XIII.

TO LAMARTINE, PRESIDENT OF FRANCE.

History lies wide open: the first page
Of very chapter blood illuminates,
And ductile gold embosses, dense and bright.
Not children only, but grave men admire
The gaudy grand distortions; hippogryphs,
Unicorns, dragons, infant heads enlarged
To size gigantic, seraph visages,
And scaly serpents trailing underneath.
I trill no cymbal, and I shake no bells
To thee, pacific ruler! On the plains
Be thou establisht, where power rests secure,
Unshaken by the tempests: there my muse
Shall find and cheer thee when the day is o’er,
And other notes are silent all around.
’Twas not unseemly in the bravest bard
From Paradise and angels to descend,
And crown his country’s saviour with a wreath
Above the regal: few his words, but strong,
And sounding through all ages and all climes.
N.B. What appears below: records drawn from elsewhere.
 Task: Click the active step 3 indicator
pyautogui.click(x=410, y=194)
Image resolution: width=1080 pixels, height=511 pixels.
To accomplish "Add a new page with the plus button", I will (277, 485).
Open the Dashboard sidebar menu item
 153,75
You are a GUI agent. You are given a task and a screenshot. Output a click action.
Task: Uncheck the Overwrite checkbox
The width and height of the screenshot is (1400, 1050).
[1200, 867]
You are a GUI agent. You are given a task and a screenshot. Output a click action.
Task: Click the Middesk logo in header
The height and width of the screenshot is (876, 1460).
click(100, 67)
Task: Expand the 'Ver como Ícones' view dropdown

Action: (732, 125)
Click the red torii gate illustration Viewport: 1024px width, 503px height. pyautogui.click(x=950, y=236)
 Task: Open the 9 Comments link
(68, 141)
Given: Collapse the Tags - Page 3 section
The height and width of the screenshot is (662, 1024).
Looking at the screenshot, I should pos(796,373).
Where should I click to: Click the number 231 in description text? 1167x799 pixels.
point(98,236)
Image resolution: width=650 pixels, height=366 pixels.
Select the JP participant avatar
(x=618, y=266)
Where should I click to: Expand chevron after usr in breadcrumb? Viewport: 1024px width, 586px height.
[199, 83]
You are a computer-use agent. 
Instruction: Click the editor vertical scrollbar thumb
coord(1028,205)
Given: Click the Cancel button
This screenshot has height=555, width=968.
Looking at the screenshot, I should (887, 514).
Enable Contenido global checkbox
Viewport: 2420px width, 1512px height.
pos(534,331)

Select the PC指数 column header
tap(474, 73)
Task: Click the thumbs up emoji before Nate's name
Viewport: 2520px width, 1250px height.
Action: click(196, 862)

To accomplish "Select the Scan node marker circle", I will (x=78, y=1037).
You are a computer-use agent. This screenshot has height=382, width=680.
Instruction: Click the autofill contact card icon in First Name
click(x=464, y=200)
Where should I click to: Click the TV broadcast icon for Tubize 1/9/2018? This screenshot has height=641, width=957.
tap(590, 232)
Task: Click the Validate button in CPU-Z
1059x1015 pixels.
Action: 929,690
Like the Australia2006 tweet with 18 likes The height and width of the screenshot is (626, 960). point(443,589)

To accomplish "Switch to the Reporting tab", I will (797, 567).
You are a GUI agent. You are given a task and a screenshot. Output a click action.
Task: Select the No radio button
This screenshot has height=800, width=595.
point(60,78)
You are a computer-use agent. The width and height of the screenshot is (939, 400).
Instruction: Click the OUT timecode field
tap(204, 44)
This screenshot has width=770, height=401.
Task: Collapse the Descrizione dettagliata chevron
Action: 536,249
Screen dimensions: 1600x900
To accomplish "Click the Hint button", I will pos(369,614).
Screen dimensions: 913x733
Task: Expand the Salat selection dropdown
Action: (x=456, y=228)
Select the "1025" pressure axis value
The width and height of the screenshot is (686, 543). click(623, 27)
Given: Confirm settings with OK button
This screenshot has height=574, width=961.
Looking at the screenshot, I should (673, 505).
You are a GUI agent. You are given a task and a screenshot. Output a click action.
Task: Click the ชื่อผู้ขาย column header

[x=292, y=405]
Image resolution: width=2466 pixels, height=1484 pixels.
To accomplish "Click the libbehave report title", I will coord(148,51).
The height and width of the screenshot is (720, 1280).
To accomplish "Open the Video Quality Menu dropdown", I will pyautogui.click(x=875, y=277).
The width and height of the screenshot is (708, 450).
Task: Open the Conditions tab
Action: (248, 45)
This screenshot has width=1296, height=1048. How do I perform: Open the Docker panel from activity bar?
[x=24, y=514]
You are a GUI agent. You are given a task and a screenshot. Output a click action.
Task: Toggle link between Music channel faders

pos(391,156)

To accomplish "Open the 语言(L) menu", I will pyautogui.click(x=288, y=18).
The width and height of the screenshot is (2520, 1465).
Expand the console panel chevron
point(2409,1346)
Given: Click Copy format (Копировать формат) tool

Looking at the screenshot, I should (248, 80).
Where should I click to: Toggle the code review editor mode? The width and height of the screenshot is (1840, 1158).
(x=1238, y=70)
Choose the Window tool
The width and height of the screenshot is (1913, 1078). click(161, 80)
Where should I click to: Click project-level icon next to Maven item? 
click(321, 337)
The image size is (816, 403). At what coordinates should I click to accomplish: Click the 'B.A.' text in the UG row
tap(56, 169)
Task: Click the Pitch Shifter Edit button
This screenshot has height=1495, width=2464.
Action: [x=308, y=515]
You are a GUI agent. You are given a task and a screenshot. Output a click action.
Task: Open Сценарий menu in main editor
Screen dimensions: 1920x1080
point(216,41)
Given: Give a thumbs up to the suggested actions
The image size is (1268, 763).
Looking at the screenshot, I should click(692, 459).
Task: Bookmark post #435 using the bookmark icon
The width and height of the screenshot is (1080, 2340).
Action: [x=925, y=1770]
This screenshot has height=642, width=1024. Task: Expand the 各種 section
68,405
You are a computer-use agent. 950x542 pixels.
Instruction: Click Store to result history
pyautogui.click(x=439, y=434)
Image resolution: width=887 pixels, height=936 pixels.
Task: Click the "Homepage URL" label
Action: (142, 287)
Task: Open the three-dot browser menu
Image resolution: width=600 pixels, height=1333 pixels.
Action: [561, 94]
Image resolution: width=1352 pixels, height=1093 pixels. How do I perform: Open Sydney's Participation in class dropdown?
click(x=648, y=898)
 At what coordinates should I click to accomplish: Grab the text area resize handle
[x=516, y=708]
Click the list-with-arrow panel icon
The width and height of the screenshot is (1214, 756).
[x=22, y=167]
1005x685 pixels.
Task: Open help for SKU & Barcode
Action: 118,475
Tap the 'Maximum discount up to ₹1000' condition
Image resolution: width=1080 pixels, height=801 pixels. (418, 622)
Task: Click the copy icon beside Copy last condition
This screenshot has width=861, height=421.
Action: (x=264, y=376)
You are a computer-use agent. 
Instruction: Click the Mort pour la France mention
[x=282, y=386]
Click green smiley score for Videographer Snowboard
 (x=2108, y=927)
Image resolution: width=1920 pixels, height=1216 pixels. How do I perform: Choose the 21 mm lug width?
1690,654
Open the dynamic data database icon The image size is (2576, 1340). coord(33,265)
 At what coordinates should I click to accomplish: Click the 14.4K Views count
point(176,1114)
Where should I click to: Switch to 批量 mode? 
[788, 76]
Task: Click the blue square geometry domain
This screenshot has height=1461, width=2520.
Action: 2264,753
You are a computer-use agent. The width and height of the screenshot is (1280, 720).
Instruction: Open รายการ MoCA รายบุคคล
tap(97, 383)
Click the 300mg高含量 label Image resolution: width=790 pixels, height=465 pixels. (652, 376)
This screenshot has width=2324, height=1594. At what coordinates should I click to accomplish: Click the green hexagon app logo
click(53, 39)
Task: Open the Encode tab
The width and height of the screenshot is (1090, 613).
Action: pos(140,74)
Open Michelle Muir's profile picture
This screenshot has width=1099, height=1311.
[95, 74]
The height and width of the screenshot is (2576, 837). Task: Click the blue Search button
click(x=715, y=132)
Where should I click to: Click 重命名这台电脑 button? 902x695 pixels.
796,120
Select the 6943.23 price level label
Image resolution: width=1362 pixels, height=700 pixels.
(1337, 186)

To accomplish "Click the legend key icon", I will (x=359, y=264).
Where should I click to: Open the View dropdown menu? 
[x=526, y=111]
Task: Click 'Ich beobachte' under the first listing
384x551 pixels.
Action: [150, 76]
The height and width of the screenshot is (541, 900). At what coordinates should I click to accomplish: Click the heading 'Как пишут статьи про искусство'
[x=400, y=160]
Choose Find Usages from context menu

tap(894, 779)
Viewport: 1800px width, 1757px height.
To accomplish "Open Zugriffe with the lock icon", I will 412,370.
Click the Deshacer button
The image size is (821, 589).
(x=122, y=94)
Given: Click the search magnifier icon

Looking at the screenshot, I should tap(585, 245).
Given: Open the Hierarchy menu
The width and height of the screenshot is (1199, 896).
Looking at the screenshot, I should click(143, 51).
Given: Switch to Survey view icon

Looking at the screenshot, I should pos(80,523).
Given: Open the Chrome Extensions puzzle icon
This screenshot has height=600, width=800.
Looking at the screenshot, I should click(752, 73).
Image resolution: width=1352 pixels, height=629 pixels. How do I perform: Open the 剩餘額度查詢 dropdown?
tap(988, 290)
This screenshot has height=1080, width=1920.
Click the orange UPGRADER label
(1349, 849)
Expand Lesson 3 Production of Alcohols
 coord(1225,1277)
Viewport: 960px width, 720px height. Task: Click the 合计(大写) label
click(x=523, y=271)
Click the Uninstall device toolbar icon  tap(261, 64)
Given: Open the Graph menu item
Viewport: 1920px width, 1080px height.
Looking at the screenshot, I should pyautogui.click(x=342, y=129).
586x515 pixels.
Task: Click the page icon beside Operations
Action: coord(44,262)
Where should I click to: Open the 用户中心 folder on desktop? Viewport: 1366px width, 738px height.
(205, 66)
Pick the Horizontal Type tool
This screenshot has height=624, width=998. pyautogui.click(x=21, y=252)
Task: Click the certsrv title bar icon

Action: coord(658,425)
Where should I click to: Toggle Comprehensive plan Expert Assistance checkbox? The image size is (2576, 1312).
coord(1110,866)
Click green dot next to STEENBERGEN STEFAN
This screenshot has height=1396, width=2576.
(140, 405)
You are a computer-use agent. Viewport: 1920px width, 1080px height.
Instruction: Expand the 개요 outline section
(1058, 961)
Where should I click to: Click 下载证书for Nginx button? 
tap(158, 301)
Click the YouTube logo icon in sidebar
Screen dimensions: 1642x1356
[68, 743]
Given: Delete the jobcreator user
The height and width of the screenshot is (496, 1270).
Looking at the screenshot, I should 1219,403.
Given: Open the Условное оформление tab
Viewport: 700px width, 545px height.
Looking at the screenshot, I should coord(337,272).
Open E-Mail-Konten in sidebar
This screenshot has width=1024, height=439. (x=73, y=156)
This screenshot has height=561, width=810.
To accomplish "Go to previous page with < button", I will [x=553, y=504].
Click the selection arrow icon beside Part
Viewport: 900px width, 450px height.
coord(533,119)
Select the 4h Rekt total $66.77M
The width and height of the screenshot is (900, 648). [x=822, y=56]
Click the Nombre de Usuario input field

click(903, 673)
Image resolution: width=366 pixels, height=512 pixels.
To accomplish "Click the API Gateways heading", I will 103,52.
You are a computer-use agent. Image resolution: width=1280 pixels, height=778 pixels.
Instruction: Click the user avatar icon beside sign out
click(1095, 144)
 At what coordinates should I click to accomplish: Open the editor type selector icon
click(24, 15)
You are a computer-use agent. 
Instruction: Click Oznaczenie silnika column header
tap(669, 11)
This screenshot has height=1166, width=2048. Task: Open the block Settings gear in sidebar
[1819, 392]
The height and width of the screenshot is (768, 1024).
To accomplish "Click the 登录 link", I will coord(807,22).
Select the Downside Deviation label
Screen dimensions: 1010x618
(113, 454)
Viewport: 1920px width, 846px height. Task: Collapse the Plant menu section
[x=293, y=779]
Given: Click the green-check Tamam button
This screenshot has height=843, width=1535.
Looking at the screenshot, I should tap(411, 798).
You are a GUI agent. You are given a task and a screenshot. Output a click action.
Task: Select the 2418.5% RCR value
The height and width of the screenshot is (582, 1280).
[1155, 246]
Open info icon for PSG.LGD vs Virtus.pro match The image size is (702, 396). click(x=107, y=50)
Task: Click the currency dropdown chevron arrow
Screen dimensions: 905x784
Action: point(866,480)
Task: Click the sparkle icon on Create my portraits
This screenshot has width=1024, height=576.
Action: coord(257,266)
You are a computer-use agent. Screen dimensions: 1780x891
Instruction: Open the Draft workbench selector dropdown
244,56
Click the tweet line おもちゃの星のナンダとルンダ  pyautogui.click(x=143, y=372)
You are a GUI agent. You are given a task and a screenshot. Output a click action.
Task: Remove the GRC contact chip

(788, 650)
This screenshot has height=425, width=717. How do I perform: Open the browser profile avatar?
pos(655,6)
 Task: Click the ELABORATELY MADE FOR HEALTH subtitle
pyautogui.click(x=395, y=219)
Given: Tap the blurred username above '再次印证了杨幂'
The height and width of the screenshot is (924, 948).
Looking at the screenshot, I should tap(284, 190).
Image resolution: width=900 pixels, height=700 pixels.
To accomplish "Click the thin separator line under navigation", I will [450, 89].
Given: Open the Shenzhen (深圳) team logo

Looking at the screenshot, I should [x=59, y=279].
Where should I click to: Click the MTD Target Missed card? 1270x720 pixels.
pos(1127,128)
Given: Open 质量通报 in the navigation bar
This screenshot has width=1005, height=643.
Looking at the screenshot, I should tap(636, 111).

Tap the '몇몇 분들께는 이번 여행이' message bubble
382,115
He caught the sonnet from the dainty hand
Of Love, who cried to lose it; and he gave
The notes to Glory. Darwen and Dunbar
Heard him; Sabrina, whom in youth he wooed,
Croucht in the sedges at the clang of war,
Until he pointed out from Worcester walls
England’s avenger awfully sedate.
In our dull misty day what breast respires
The poetry that warms and strengthens man
To glorious deeds, and makes his coronet
Outlive the festival, nor droop at last?
Alas! alas! the food of nightingales
Is foul; and plumeless bipeds who sing best
Desert the woods for cattle-trodden roads,
And plunge the beak, hungry and athirst, in mire.
Prince! above princes! may thy deeds create
A better race! meanwhile from peaceful shores
Hear, without listening long (for grayer cares
Surround and press thee), hear with brow benign
A voice that cheers thee with no vulgar shout,
No hireling impulse, on thy starry way.